Qualcomm has officially announced the dates for Snapdragon Summit 2026 on Instagram. The event is set to take place in Maui, Hawaii from September 22 to 24. It's the annual event where Qualcomm unveils its next-generation Snapdragon flagship chipsets.
Samsung and Xiaomi phones may launch with them as usual
According to reports tied to Qualcomm’s announcement, the chipmaker may launch two new chips at the Snapdragon Summit 2026. The upcoming chips include the Snapdragon 8 Elite Gen 6 and the Snapdragon 8 Elite Gen 6 Pro, both reportedly built on TSMC's 2-nanometer process node.

The Pro version, being the higher-clocked variant, is rumored to power Samsung's next generation of devices, including the Galaxy S27, Galaxy S27+, Galaxy S27 Pro, Galaxy S27 Ultra, and both the Galaxy Z Fold 9 and Z Fold 9 Ultra.
Interestingly, the standard S27 and S27+ might skip Snapdragon entirely in most markets. They'll run Samsung's own Exynos 2700 chip with side-by-side cooling, built on Samsung Foundry's second-generation 2nm node.

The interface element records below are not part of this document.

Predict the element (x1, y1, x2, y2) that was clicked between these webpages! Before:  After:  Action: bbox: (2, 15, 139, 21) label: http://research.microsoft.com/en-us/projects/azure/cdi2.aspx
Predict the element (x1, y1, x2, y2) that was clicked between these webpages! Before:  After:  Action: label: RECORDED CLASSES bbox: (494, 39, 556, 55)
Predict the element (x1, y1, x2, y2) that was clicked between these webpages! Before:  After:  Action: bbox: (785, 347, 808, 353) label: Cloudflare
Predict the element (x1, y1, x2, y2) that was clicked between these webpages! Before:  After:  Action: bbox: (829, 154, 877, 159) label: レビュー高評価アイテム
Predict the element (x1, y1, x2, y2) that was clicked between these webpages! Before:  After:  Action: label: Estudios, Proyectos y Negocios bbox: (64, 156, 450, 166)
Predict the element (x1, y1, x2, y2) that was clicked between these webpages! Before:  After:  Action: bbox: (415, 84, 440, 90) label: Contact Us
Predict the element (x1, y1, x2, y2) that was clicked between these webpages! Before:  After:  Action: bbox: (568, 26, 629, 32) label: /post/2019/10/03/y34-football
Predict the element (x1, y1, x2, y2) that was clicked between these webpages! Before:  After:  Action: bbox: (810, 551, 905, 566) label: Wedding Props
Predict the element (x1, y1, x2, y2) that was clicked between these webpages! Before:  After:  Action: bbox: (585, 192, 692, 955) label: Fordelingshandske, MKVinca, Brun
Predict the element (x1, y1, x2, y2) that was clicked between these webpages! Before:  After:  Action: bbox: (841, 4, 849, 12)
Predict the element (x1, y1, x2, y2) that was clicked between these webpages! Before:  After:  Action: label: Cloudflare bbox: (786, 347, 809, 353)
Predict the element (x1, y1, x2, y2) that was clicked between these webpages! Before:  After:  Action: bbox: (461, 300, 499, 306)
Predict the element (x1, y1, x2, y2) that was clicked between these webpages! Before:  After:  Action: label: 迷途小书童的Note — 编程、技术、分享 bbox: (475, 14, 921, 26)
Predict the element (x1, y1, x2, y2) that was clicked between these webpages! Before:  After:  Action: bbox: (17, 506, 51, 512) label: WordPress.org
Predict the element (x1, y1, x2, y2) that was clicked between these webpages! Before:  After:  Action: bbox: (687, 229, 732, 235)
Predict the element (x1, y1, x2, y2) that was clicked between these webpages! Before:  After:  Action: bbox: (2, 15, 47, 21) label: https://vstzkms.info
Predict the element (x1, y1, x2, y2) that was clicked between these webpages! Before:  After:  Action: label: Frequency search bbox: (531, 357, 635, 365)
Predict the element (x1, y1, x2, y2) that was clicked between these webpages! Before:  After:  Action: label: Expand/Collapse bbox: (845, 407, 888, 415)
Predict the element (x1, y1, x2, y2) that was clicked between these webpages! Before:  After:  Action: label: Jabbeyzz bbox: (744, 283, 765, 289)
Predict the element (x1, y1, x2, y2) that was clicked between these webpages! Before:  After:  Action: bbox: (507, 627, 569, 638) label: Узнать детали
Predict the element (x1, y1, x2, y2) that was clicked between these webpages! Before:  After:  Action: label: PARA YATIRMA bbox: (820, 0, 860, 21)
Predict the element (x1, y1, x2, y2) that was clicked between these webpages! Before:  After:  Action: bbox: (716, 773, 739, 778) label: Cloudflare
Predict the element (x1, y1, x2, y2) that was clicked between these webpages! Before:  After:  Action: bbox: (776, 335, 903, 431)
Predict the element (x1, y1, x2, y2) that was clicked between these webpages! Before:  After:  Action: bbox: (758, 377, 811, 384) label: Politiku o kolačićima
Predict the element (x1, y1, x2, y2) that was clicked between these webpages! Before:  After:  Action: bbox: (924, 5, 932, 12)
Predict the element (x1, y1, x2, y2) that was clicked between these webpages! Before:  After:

Xiaomi too has a longstanding pattern of being among the first manufacturers to launch a phone with Qualcomm's newest flagship chip. They usually beat Samsung to market by weeks or months. It's possible the next Xiaomi 18 phone will use one of the new chips.
See the tentative Snapdragon 8 Elite Gen 6 specs
The Snapdragon 8 Elite Gen 6 is rumored to have an eight-core CPU clocked up to 4.4GHz with an Adreno 845 GPU and 12MB of graphics memory. The Gen 6 Pro boosts clock speeds up to 5GHz, is paired with an Adreno 850 GPU and 18MB of graphics memory, with support for either LPDDR5X or the newer LPDDR6 RAM. The previous Gen 5 has a third generation Oryon CPU clocked at 4.74GHz, which is higher than the Gen 6.
The Gen 5 also uses an Adreno GPU with a 23% performance gain and 25% better ray tracing over its predecessor. The Gen 6 series reportedly moves to new Adreno 845 and Adreno 850 GPUs with 12MB and 18MB of graphics memory respectively.

Memory support is with LPDDR5X for the Gen 5 and the standard Gen 6, but the Gen 6 Pro is rumored to add support for the newer LPDDR6 standard. LPDDR6 has higher peak bandwidth than LPDDR5X, translating to faster data transfer between the chip and memory, and speeds up multiple processes on the device.
The biggest difference is that the 6 series reportedly moved to TSMC's 2nm process node. A smaller process node packs the transistors more densely onto the chip and each one is physically smaller and more efficient than on the previous 3nm node. It should shrink the chips and bring broader gains in performance and power efficiency beyond what the raw clock speeds are showing.
Qualcomm may also introduce two more chips below flagship tier rumored to be the Snapdragon 8 Elite Gen 5XX Edition and the Snapdragon 8 Gen 5 Pro. Both are on a 3nm process for more affordable premium phones, and build on the existing Gen 5 chip.